■ **TASK STATEMENT**: Among the records, which lines hold the word "link"? Pick them out.

(RECORDS begins)

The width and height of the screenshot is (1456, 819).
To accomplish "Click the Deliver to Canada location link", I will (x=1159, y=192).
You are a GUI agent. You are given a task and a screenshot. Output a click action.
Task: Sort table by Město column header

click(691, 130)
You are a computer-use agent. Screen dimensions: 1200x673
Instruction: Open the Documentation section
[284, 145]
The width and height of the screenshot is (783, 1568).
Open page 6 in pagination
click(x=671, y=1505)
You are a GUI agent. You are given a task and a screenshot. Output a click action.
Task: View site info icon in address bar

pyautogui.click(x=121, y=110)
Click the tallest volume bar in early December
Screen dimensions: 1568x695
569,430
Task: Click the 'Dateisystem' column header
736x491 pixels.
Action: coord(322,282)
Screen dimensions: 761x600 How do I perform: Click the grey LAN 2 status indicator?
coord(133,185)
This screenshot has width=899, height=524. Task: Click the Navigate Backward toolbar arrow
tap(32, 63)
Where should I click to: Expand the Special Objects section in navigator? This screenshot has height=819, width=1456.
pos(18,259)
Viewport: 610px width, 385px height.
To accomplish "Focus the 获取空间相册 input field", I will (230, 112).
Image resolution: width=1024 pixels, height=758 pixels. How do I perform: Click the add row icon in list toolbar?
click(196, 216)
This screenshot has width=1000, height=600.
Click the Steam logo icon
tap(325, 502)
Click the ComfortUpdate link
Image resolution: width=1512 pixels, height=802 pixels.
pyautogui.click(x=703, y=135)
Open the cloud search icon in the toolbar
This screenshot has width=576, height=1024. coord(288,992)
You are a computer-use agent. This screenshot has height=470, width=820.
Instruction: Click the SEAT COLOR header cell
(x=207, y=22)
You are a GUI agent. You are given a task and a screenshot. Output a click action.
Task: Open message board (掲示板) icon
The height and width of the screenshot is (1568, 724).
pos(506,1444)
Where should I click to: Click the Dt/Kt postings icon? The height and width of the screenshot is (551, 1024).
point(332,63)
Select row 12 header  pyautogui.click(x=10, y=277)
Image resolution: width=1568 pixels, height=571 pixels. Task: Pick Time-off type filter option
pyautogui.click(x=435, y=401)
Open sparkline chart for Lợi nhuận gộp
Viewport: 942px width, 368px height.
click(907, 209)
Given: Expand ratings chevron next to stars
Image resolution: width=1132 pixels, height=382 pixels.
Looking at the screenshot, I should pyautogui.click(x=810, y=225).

(RECORDS ends)

■ **COMPLETED EXERCISE**:
To accomplish "Click the Deliver to Canada location link", I will (x=1159, y=192).
Click the ComfortUpdate link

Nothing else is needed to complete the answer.